I tried the below code but it works just for the first record since I am using head()
schema = F.schema_of_json(df.select('steps').head()[0])
df1 = df.select("_id","steps").withColumn("steps",F.from_json("steps", schema))
Now, this works for first record but it matches this schema for other records and even if there are additional attributes, it truncates those attributes and doesn't produce any attribute. Have a look at the data
attribute in the output.
Like for example I am getting the output as below:
{"_id":"","steps":[{"cacheHit":false,"completedAt":"2024-08-01T11:24:43.702Z","data":{"selfiePhotoUrl":""},"id":"selfie","inner":{"isSelfieFraudError":false},"startCount":0,"startedAt":"2024-08-01T11:24:43.698Z","status":200}]}
{"_id":"","steps":[{"cacheHit":false,"completedAt":"2024-08-01T11:03:01.296Z","data":{},"id":"ip-validation","startCount":0,"startedAt":"2024-08-01T11:03:01.233Z","status":200},{"cacheHit":false,"completedAt":"2024-08-01T11:22:30.609Z","data":{},"id":"liveness","inner":{},"startCount":1,"startedAt":"2024-08-01T11:22:29.787Z","status":200}]}
{"_id":"","steps":[{"cacheHit":false,"completedAt":"2024-08-01T11:24:40.285Z","data":{},"id":"ip-validation","startCount":0,"startedAt":"2024-08-01T11:24:40.251Z","status":200}]}
{"_id":"","steps":[{"cacheHit":false,"completedAt":"2024-07-31T20:57:55.762Z","data":{},"id":"liveness","inner":{},"startCount":1,"startedAt":"2024-07-31T20:57:54.206Z","status":200}]}
{"_id":"","steps":[]}
_id
is an additional column that I have written in the output. It should be ignored.

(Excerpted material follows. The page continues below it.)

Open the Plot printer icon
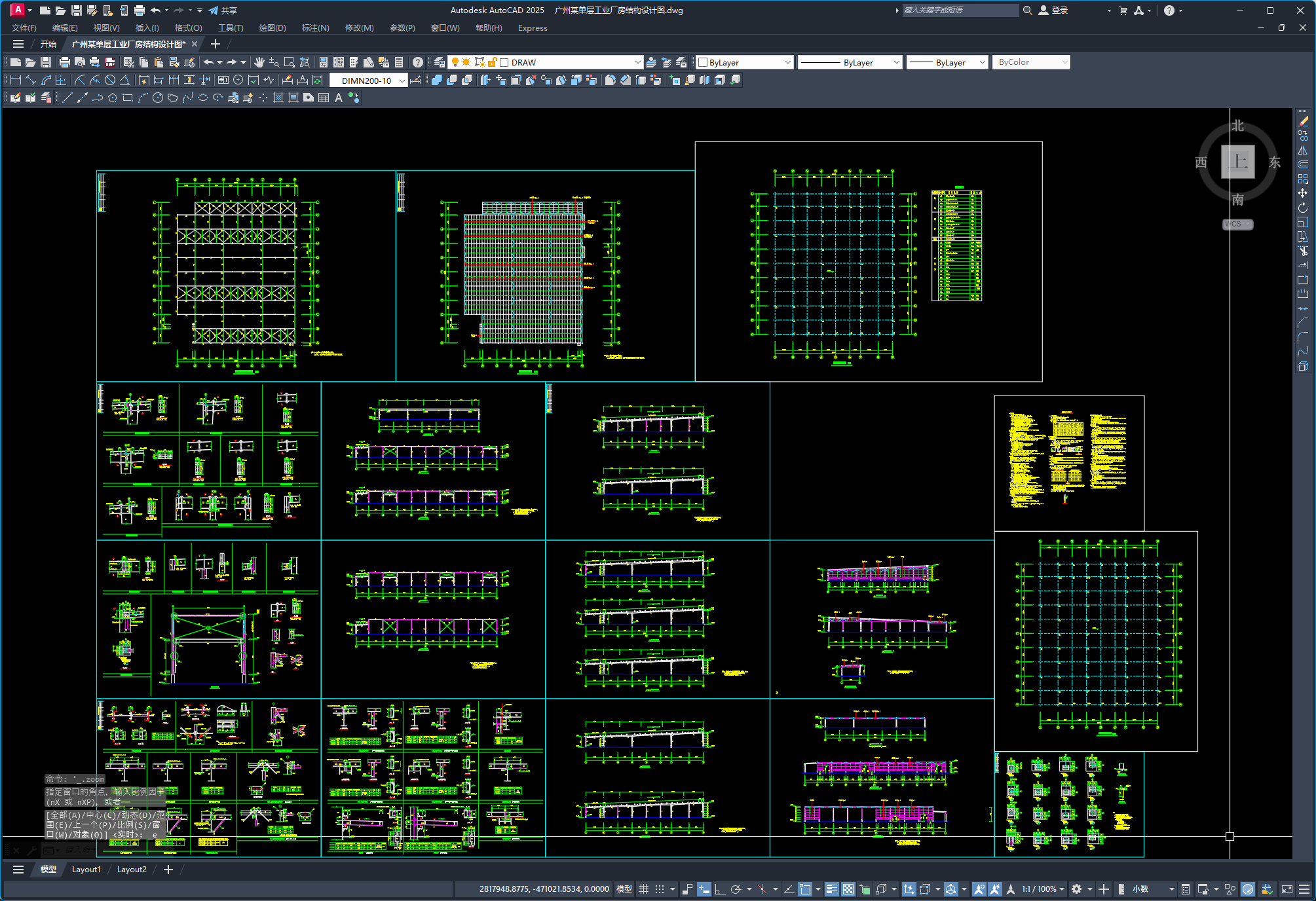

I was trying to sample the records but the method I used just works for only a single record. So how can I infer the schema dynamically? Is there any optimal way?
You can do something like below:
schema = spark.read.json(df.rdd.map(lambda row: row['steps'])).schema
array_of_steps_schema = ArrayType(schema, True)
df1 = df.withColumn('steps', from_json(col('steps'), array_of_steps_schema))
and it gives me the correct schema and I don't see the data loss either.
The reason for this approach is I can't really trust sampling
in this case because I don't know how it works and whether that specified sample will be unbiased or not.